This multi-method qualitative study explored why, how, and in what contexts a group of Philadelphia teachers engaged in grassroots organizing (McAlevey, 2016). At a time when educators across the country are increasingly participating in bottom-up, grassroots movements seeking more democratic visions of education reform, this critically bifocal (Weis & Fine, 2012) project situated the motivations and activities of these teacher-organizers within the larger neoliberal context of the city and school district of Philadelphia.
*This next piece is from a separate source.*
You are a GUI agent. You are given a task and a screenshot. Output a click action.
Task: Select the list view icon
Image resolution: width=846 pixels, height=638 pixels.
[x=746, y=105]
Drawing on narrative inquiry (Chase, 2005; Connely & Clandinin, 1990), critical place inquiry (Massey, 1993; Massey, 1994) and ethnography (Vargas, 2008), this dissertation provides insight into the understandings and experiences of the teachers as well as the tangible means by which they engaged in grassroots organizing in the challenging environment of Philadelphia.
More specifically, teachers of this inquiry were found to be embodying the two key elements of Freire’s (1970) definition of praxis, “ reflection and action upon the world in order to transform it” (p. 70, emphasis added). Pairing activities centered on learning and reflection (e.g. book groups) with activities centered on taking action and seeking change (e.g. policy campaigns), the dual elements of praxis played an essential role in actualizing McAlevey’s (2016) model of grassroots organizing within the teachers’ work.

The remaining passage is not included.